Are you saying you are getting ~24v at the starter when you are trying to start it? If so, then it must be your starter motor. Easy to take out, and strip it?
 
Are you saying you are getting ~24v at the starter when you are trying to start it? If so, then it must be your starter motor. Easy to take out, and strip it?
he was asking what to test next.
 
Further testing with a decent multimeter gives me beeps (continuity) where it should be on each of the voltage converter and the starter relay and no beeps where there should not be any beeps, so if I've ruled out those 2 components what else can I test?

There is now no cranking at all and the battery booster on the driver (righ as you look at car from front) trick no longer works.
Did you figure this out?

You mentioned the starter is clicking? This is the tell tale.
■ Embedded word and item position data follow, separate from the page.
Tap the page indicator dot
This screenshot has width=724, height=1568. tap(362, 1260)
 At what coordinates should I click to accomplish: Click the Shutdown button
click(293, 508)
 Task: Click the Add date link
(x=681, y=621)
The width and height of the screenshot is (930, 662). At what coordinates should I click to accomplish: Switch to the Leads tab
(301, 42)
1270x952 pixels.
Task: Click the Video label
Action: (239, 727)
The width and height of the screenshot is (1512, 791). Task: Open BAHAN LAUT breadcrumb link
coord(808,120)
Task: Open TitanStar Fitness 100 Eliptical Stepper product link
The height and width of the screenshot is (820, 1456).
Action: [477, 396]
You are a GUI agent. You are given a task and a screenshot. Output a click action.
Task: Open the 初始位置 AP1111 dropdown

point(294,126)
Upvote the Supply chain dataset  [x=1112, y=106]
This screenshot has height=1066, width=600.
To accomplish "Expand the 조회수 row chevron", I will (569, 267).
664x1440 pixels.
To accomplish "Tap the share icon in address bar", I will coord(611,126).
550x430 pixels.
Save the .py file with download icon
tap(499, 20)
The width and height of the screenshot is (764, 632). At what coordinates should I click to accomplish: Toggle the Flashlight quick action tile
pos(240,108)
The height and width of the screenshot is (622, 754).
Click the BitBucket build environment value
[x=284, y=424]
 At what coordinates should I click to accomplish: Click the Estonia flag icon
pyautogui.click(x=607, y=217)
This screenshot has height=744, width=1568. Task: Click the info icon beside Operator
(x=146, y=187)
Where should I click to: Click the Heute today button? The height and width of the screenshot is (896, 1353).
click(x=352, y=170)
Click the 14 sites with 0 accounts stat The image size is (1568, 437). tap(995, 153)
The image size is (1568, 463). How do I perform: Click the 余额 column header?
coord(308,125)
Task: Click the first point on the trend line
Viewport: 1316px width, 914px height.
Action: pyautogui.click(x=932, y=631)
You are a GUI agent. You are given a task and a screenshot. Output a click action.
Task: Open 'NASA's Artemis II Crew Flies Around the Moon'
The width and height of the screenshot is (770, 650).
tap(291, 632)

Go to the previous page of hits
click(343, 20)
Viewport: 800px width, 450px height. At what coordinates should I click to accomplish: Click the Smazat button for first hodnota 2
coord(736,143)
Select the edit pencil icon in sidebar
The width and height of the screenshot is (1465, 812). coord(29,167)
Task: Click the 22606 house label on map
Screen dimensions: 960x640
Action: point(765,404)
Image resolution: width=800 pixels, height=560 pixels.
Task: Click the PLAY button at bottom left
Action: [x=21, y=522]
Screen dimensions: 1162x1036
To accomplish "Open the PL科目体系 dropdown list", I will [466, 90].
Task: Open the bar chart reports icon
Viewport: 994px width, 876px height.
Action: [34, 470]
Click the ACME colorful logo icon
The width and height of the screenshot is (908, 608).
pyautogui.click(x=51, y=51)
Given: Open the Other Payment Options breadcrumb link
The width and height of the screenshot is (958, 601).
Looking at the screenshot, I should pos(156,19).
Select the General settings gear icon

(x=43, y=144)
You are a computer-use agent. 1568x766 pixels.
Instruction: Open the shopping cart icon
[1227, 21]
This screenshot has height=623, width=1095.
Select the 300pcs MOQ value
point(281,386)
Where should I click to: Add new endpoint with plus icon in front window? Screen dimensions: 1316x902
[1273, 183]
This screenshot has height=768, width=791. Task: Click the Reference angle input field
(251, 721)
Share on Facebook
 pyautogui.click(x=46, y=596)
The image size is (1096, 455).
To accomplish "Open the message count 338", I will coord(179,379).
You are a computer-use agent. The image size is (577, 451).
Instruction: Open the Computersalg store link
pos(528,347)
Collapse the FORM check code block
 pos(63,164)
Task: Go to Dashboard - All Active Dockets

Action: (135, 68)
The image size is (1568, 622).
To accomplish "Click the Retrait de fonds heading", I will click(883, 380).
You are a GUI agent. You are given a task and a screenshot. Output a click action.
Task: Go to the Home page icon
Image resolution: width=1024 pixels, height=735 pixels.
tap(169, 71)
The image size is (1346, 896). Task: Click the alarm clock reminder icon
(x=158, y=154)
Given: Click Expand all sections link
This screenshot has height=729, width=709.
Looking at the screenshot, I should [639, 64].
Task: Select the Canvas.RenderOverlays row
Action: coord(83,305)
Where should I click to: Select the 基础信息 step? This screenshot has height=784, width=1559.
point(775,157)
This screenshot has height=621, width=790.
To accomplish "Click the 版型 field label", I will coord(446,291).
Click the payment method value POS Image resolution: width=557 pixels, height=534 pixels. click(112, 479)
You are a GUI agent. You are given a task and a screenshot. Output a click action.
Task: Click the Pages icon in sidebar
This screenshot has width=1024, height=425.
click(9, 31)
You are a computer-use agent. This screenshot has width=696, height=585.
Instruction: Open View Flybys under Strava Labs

A couple of things could be happening.

The starter motor solenoid is not getting enough current to hold it in the engaged position, or it iss damaged.

Things to check.
1, Bad battery. Not enough charge in one or both batteries. Test the battery voltage while under load, ie, read the voltage while cranking, or while you switch on Hi beam headlights. Voltage should not drop below 12volts at either battery.
If one battery has a bad cell, it can show 12 bolts, but when you or a load on it, you'll only see 10-11 volts, and low current discharge. Using a booster pack might just be enough to compensate for a bad cell.
One bad battery will quickly kill the 2nd battery. If one needs replacing, replace both with new batteries of the same specs, CCA etc

2, Bad wiring. A corroded battery clamp, loose ground, or corroded battery or starter motor cable will reduce current going to the starter. Thoroughly check all the heavy battery, starter,ground cables and connections

3. The starter solenoid terminals are worn out. The copper terminals inside the starter solenoid (on the starter motor) wear out and erode from electrical arcing when the electrical curcuit is made, or broken while starting. What happens when you turn the key, the solenoid gets a shot of electricity, it activates which is the 1st click, tunes low current passing through the solenoid coil, and it can't its position, it resets, 2nd click, you're still holding the key at start, solenoid gets another shot if electricity, it activates, repeat repeat repeat.

Contacts are very cheap, and fairly easy to replace. The 24 volt starters burn through contracts faster than 12volt starters.



Beyond that, a bad key switch, or bad ignition key circuit wiring could be an issue. But, my money is on point 3, or point 1.